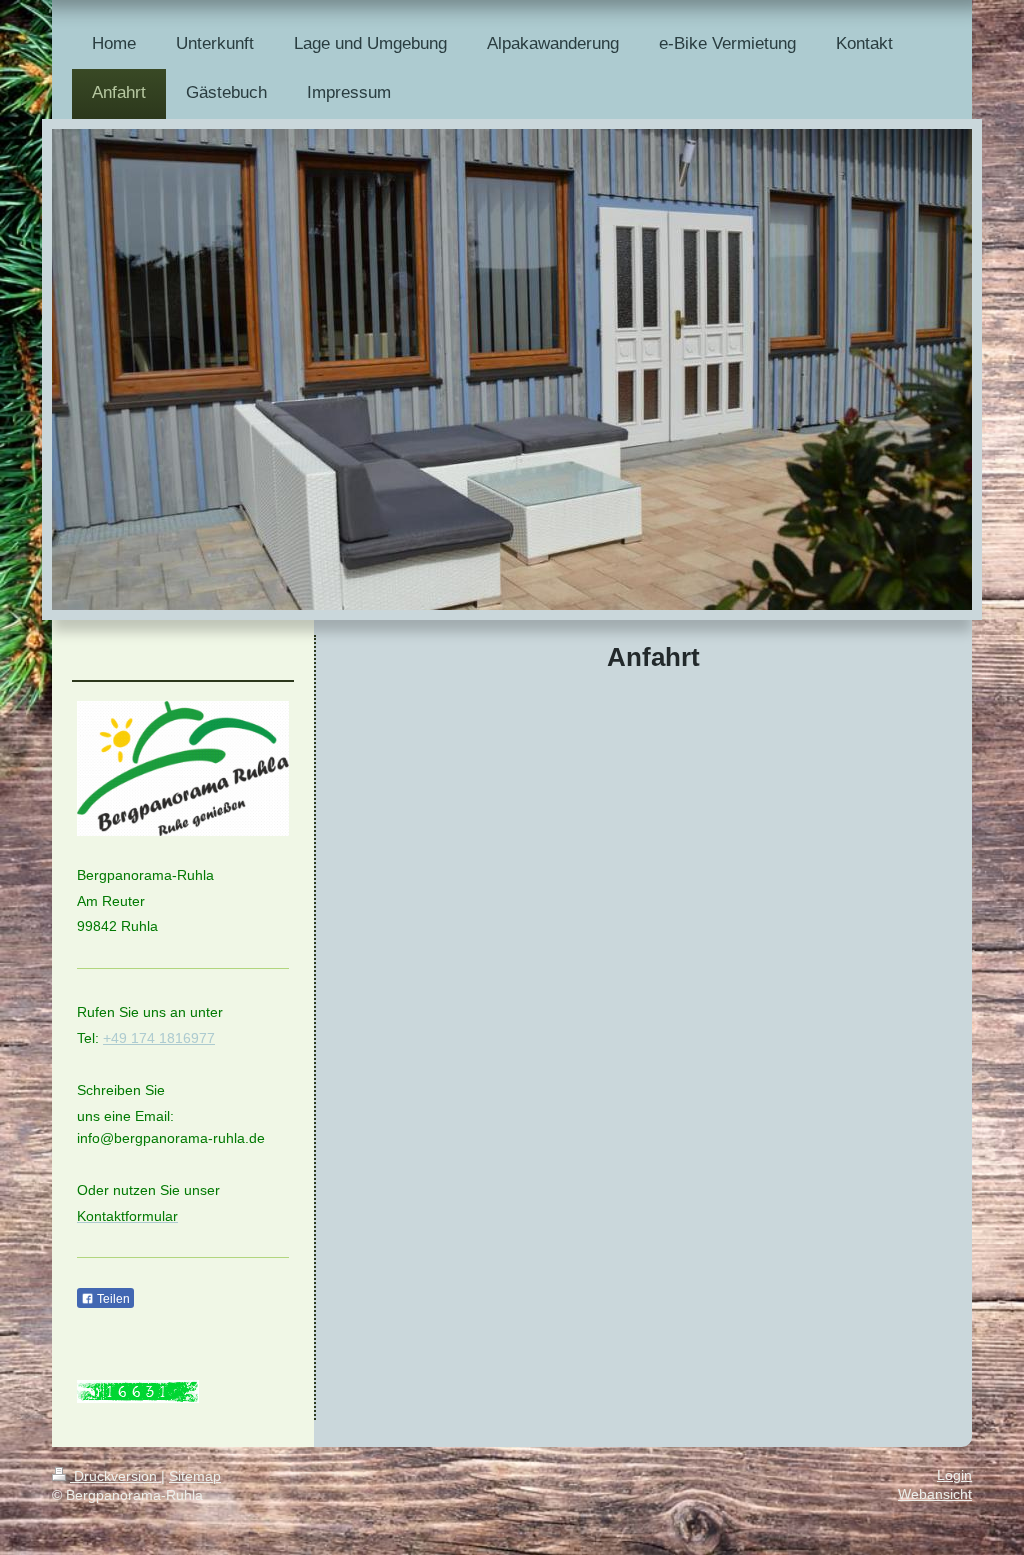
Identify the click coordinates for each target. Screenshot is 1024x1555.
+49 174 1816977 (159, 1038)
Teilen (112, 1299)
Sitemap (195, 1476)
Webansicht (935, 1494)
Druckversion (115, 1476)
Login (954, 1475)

WHAT YOU HAVE TO DO — Write out again, unchanged, every line from the line containing "Teilen (112, 1299)" to the final line of the material above.

THE COMPLETED TASK —
Teilen (112, 1299)
Sitemap (195, 1476)
Webansicht (935, 1494)
Druckversion (115, 1476)
Login (954, 1475)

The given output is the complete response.